**EXERCISE DETAILS**
Rewrite every one of the records below with "Image resolution" replaced by "Picture dimensions" and nothing else changed. Leave the pictures out of your answer.

[start INFORMATION GIVEN]

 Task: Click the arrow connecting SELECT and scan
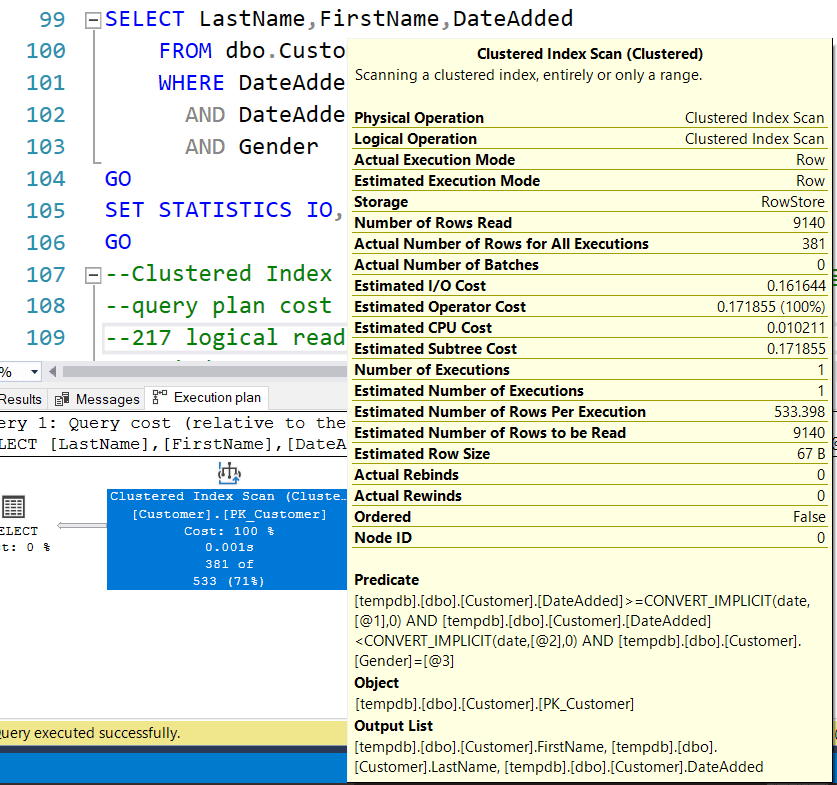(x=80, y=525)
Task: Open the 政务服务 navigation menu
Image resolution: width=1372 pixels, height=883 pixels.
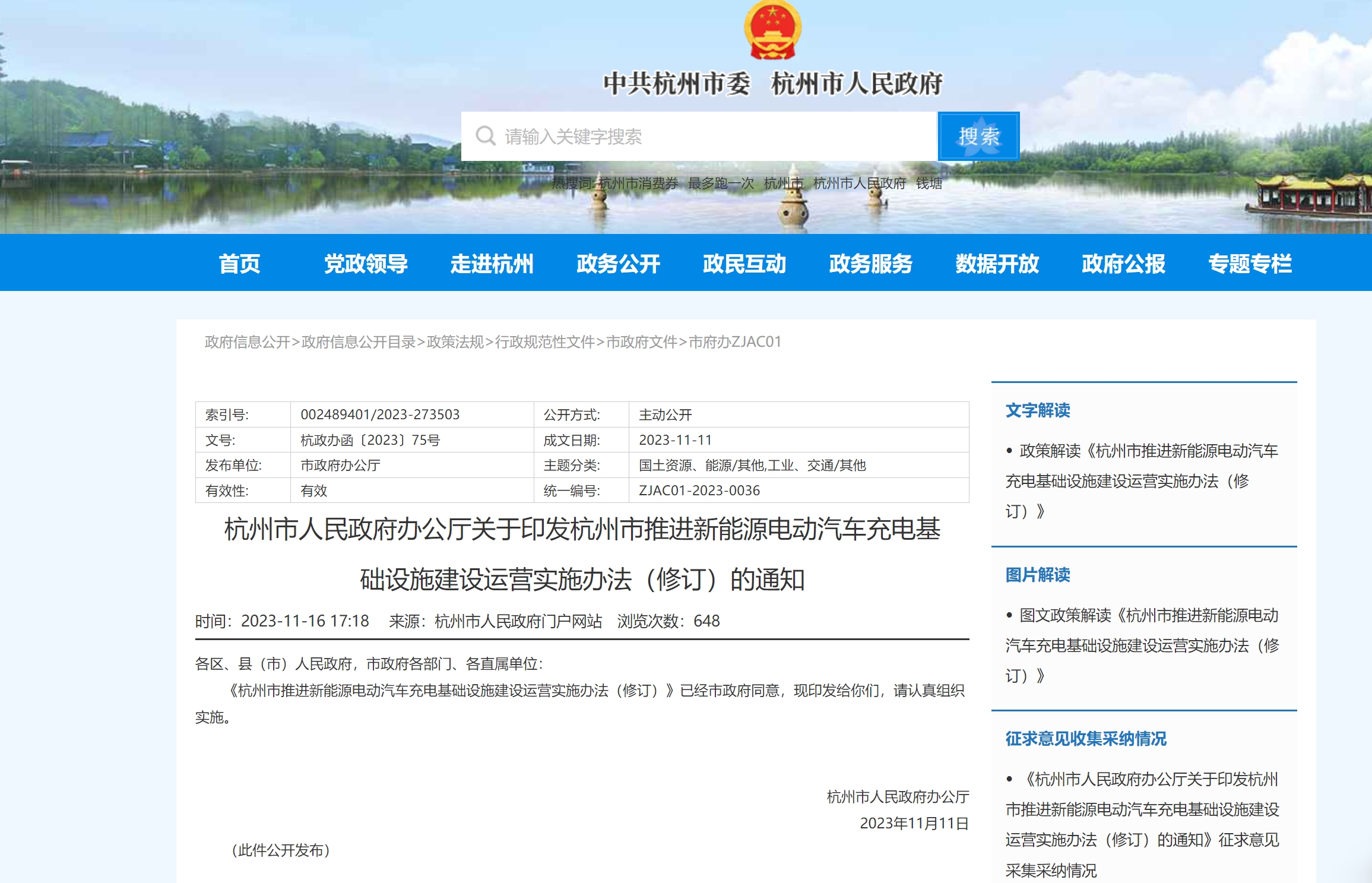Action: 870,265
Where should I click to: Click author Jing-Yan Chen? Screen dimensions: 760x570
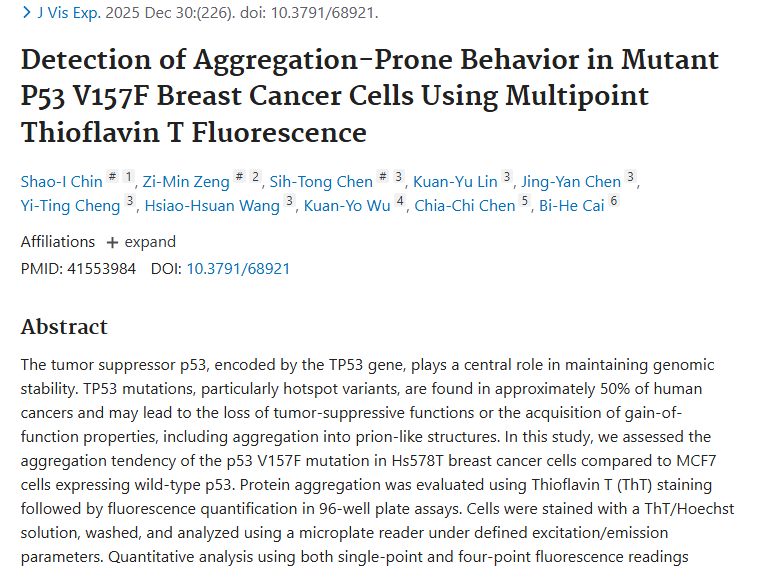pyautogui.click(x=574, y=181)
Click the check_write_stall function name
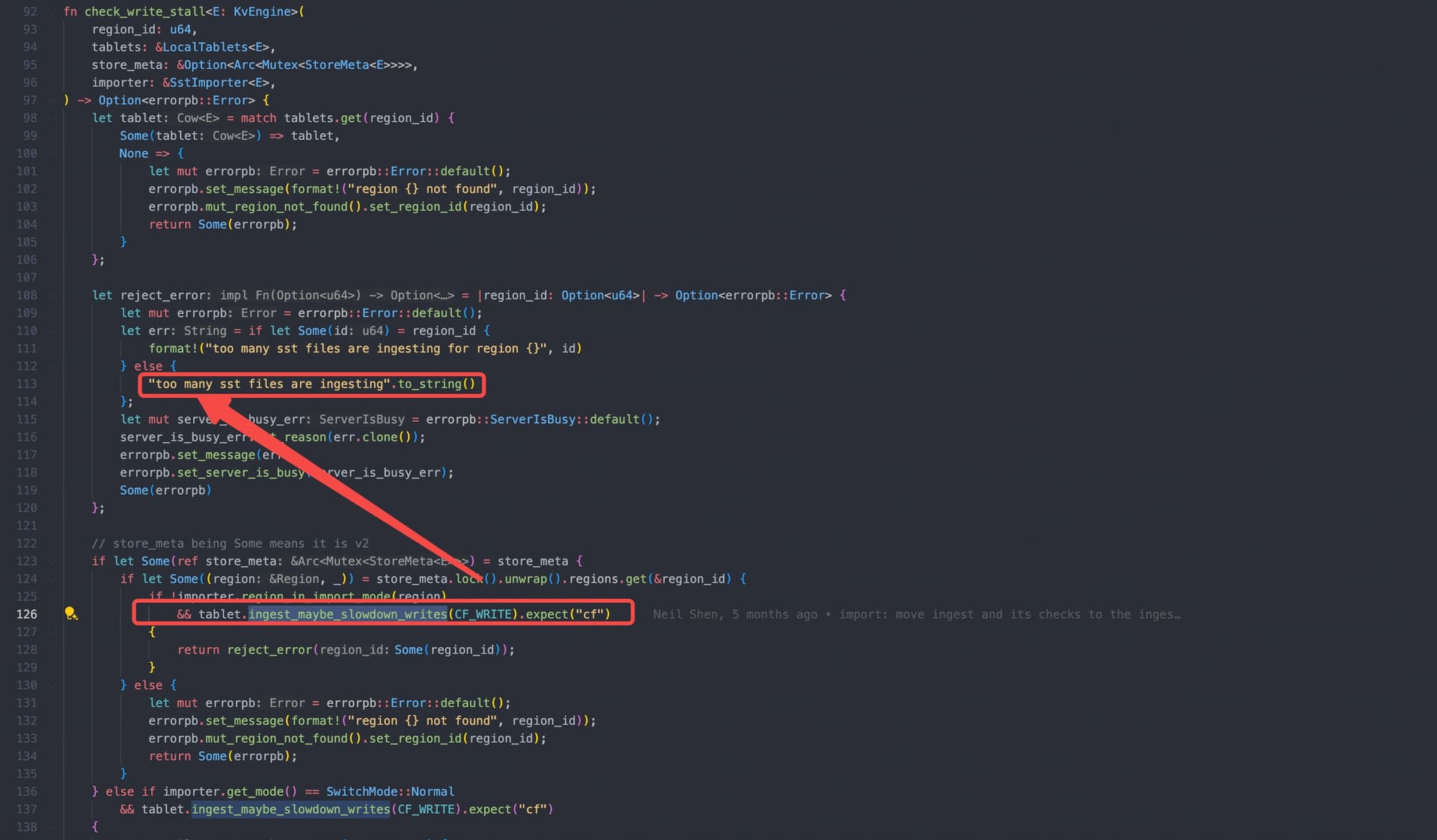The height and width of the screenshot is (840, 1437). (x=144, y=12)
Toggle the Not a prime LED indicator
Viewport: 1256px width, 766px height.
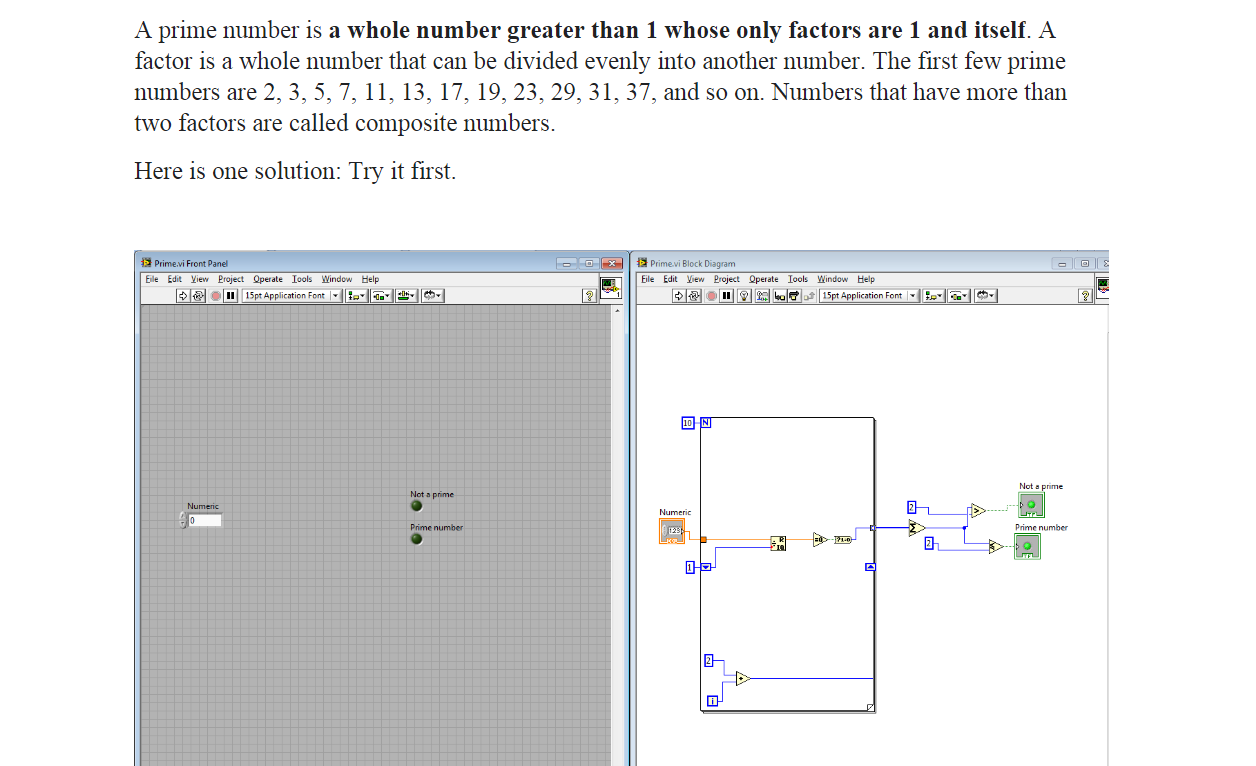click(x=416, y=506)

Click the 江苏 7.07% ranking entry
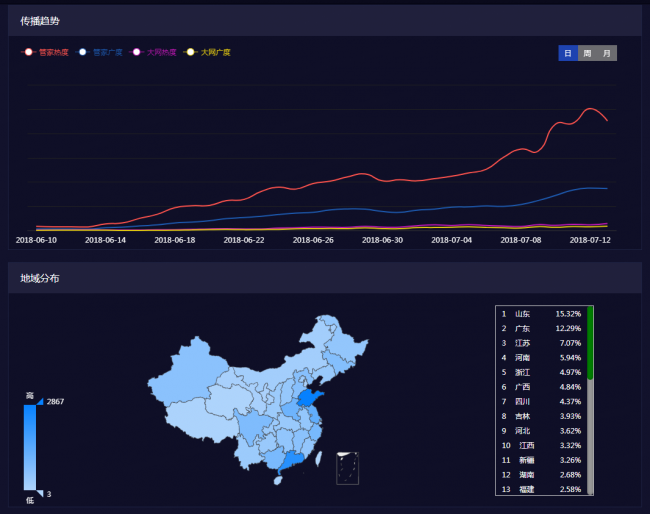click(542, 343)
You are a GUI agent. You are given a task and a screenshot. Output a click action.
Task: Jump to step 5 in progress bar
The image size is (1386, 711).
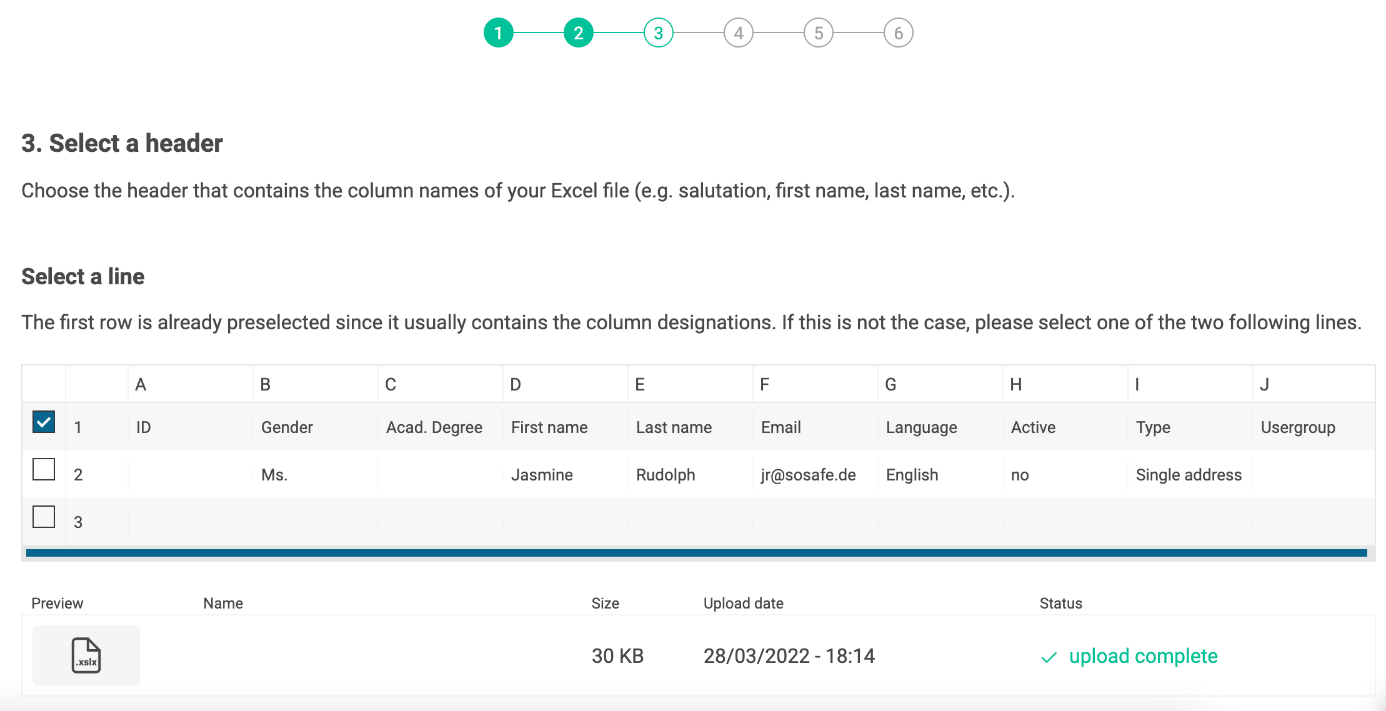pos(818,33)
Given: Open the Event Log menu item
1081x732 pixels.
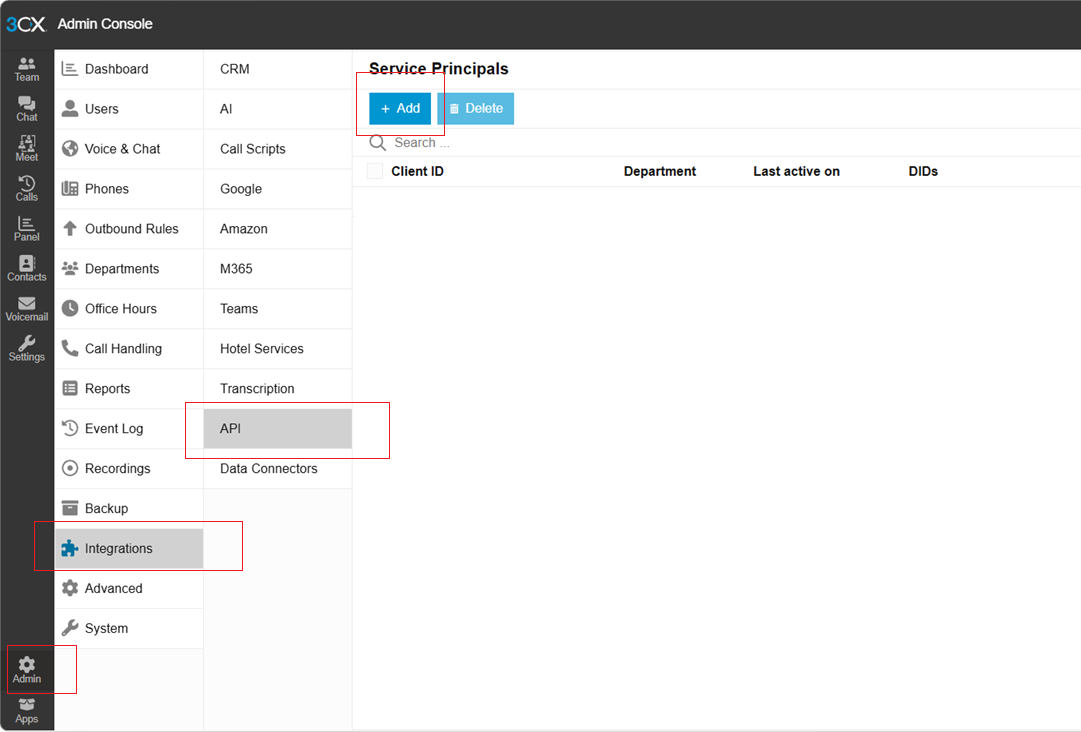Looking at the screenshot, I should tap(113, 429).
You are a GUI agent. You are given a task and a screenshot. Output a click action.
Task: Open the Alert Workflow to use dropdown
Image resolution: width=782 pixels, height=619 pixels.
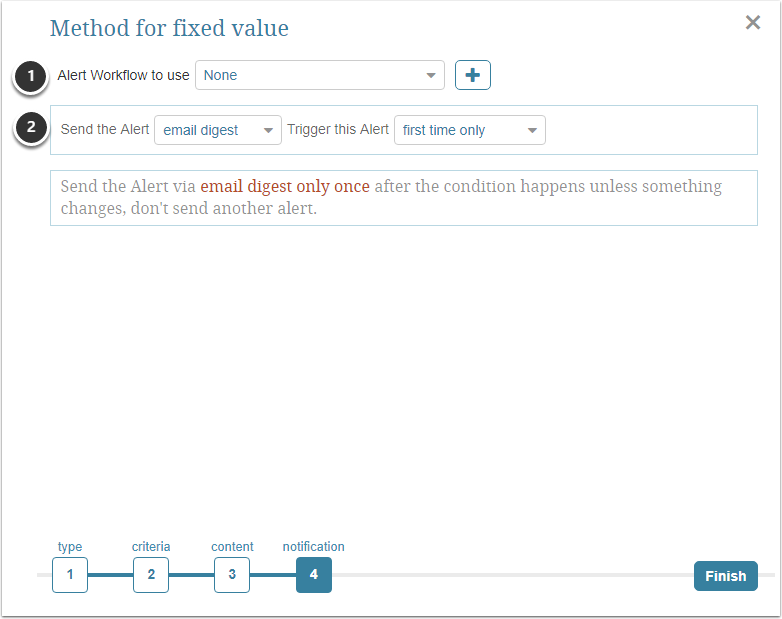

[end INFORMATION GIVEN]

**RIGHT ANSWER**
 Task: Click the arrow connecting SELECT and scan
(x=80, y=525)
Task: Open the 政务服务 navigation menu
Picture dimensions: width=1372 pixels, height=883 pixels.
Action: 870,265
Where should I click to: Click author Jing-Yan Chen? Screen dimensions: 760x570
pyautogui.click(x=574, y=181)
Click the check_write_stall function name
The height and width of the screenshot is (840, 1437). (x=144, y=12)
Toggle the Not a prime LED indicator
Viewport: 1256px width, 766px height.
click(x=416, y=506)

Click the 江苏 7.07% ranking entry
click(542, 343)
You are a GUI agent. You are given a task and a screenshot. Output a click action.
Task: Jump to step 5 in progress bar
The image size is (1386, 711).
pos(818,33)
Given: Open the Event Log menu item
1081x732 pixels.
Looking at the screenshot, I should tap(113, 429).
You are a GUI agent. You are given a task and a screenshot. Output a click action.
Task: Open the Alert Workflow to use dropdown
Picture dimensions: width=782 pixels, height=619 pixels.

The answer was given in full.